Pour le Dr Marguier, exaspérée, ces quelques mètres qui séparent le quartier de la Madeleine du futur pôle ne vont en rien éloigner les patients du soin. “Tous les gens des villages alentour vont pouvoir venir chez nous. Cela va permettre une mixité sociale.” Cette dernière argue également que cette structure et ce nouveau mode d’exercice pourront permettre l’arrivée de jeunes médecins dans la commune, alors que de nombreux praticiens vont partir à la retraite. “Si on n’a pas un environnement sécurisant, agréable, on n’aura personne”, estime la praticienne, également maître de stage. 

Un avis que partage l’Ebroïcienne d’origine Maëva Barhoum, 28 ans, remplaçante et ancienne interne du Dr Marguier. “C’est le projet de pôle qui m’a fait rester”, assure la jeune femme qui devrait passer sa thèse début 2022, mais espère d’ores et déjà pouvoir trouver sa place dans le dispositif.
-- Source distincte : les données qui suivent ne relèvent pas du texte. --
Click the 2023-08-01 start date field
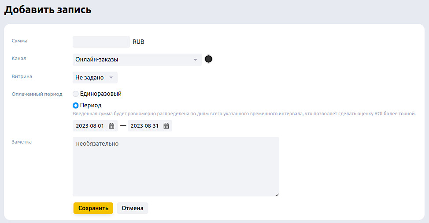 (x=90, y=126)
Il n’était pas envisageable pour elle de laisser ses patients, à qui elle s’est attachée, sans médecin. La généraliste qu’elle remplace partant prochainement à la retraite. “La plupart des médecins du projet ont la cinquantaine, il faut prévoir le futur. Ce pôle pourra faire venir d’autres médecins”, dit-elle. 

Cette dernière se dit “convaincue” par l’exercice coordonné. “Cela permettra une meilleure prise en charge des patients et qu’on soit moins stressés, indique la jeune femme. Les patients qu’on a sont très lourds [en termes de pathologies, de traitement, d’observance], parfois on est un peu dépassés et il nous faut une tierce personne pour avoir un avis ou les déshabiller.” 

Les professionnels de santé devraient pouvoir investir les lieux fin 2022, se réjouit le Dr Messaouda Marguier, optimiste pour la suite. “De toute façon il y aura le calme, car il n’y a pas de business.”